[Provided passage]:
I am interrupting the blog I promised to give you for this one instead (plus, the vlog isn’t finished yet!). This past weekend, my husband and I got into a debate. It’s a road we’ve walked down before, but we cannot seem to come to an agreement about.
It’s softball. Now before you scoff at me, it really does get in the way of our marriage at times! Let me explain.
My husband grew up playing baseball. He got all the way to the minor leagues. He friggin’ loves the game! As he says, “It’s a part of me.” Sweet, right? Sorta. Now that he doesn’t play baseball, he has moved onto a Men’s Traveling Softball league. This means he is gone a few weekends out of the month. But only during the season…which because we live in the south is usually from January to November.
I should say that it’s not always two weekends a month (sometimes only one), sometimes they’re one-day tournaments, and occasionally they’re local. But, a lot of times they’re not.
It poses a problem at times for a couple of reasons:
1.) I have a demanding career in the entertainment industry that has me working fifty hours a week (much to my dismay). I look forward to the weekends where it’s the three of us spending time together. It’s my light at the end of the tunnel during the week! When we’re not all present, it feels different.
2.) He gets a complete break. My husband gets to be family-free four days out of the month. And I get none. Not that I would want/need that many, but is that fair? I mean, we have gone to some tournaments where the babe has had tantrums and has made it a hard on me. In turn I have been frustrated and my husband said it wasn’t “fun” for him knowing we were both struggling. Hmm, so this has to be a total Zen experience too?

[Supplied data]:
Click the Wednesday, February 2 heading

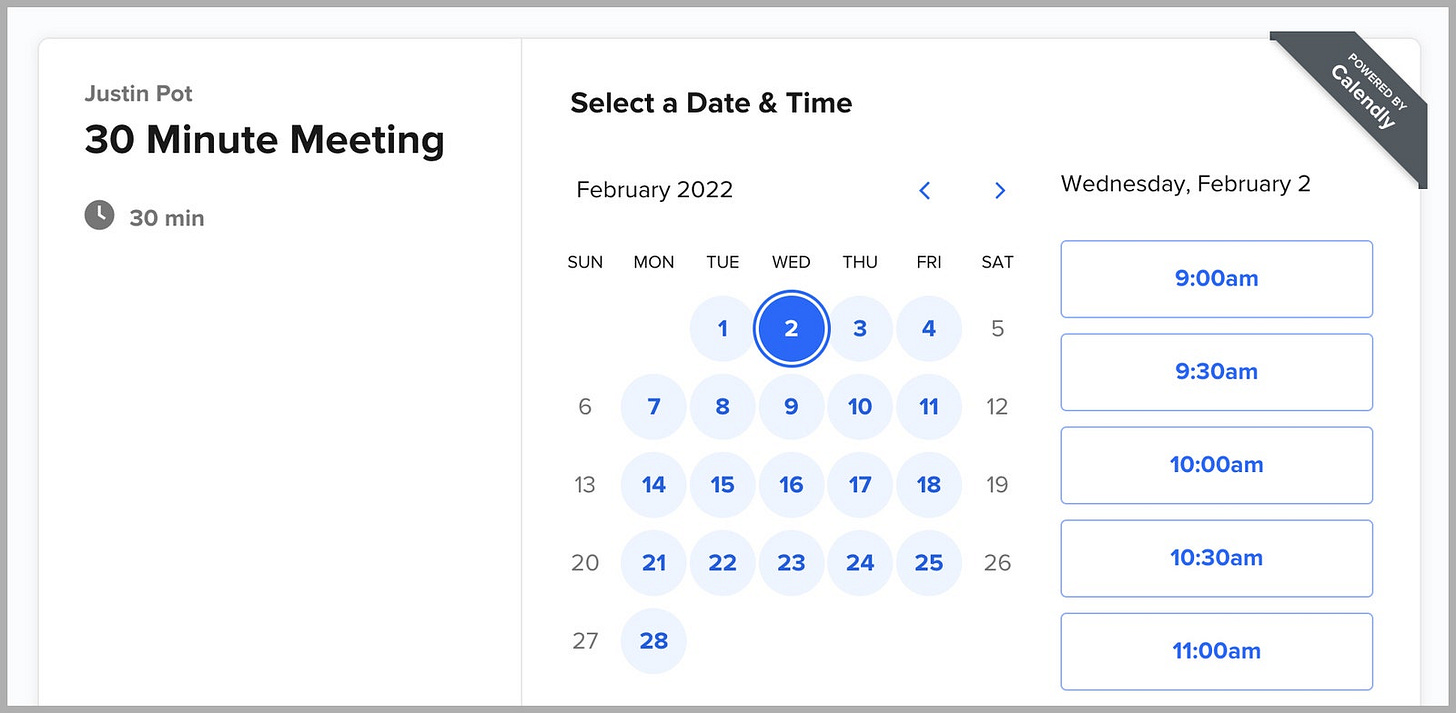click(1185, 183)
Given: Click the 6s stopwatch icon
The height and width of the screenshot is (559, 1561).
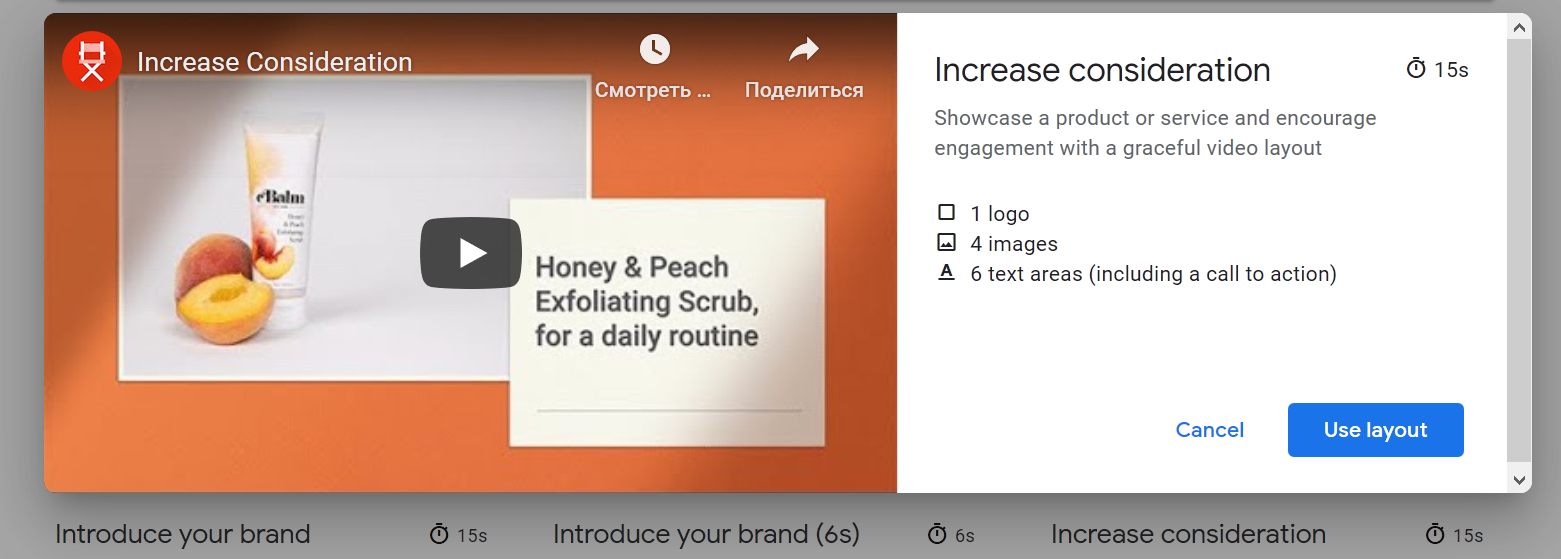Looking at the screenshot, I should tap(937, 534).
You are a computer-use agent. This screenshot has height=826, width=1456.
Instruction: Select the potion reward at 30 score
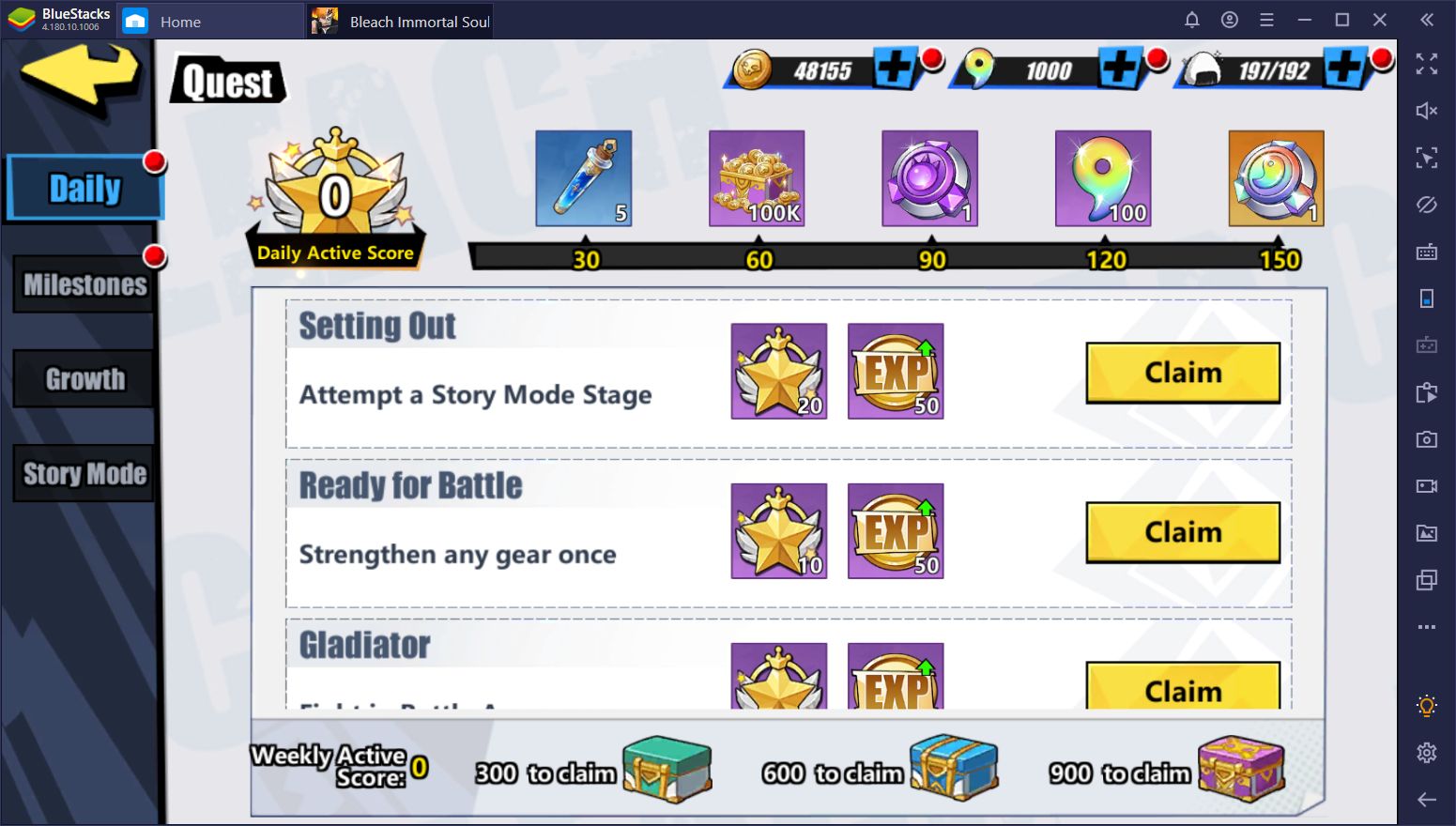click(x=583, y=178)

[Tasks to perform]:
1. In the blog post about softball, give the text from "My husband grew" up to and including "January to November." again, swapping "baseball" for "hockey".
2. Rewrite the paragraph of the blog post about softball that begins "My husband grew up playing baseball" in shorter form, keeping its main facts.
3. Continue the blog post about softball from the point where it stops.

[Answers to the exercises]:
1.
My husband grew up playing hockey. He got all the way to the minor leagues. He friggin’ loves the game! As he says, “It’s a part of me.” Sweet, right? Sorta. Now that he doesn’t play hockey, he has moved onto a Men’s Traveling Softball league. This means he is gone a few weekends out of the month. But only during the season…which because we live in the south is usually from January to November.

2. The writer's husband played baseball all the way to the minor leagues and loves the game, calling it a part of him. Now he plays in a Men's Traveling Softball league, which takes him away a few weekends a month during the season. Because they live in the south, the season usually runs from January to November.

3.
3.) I am jealous, yes. Why? Not sure. I could take breaks if I wanted. I could totally plan a girl’s weekend. I’d miss my family but I could. Why don’t I? Because I would feel guilty maybe. Planning a girl’s weekend is something that none of my friends would be up for because ultimately, they would feel too guilty too.
It makes me wonder, why do guys make time for their guy time and woman don’t? I mean, they have rooms dedicated to them being a guy (the beloved, Man Cave) and relaxing. Why don’t we do this stuff for ourselves? More importantly, what are we going to do about it, Mamas?!?!
I don’t have the answer. I just know that this causes us to keep score about who gets this time and that time, and who owes who. It’s a headache! And immature in a way.
How do you avoid the score-keeping in your relationship??
And while we’re at it, what would you put in your Woman Cave? (When my husband and I had this discussion, my answer was a nice table, cozy chair, fluffy rug, coffee, small TV and a wet bar!) Leave comments below!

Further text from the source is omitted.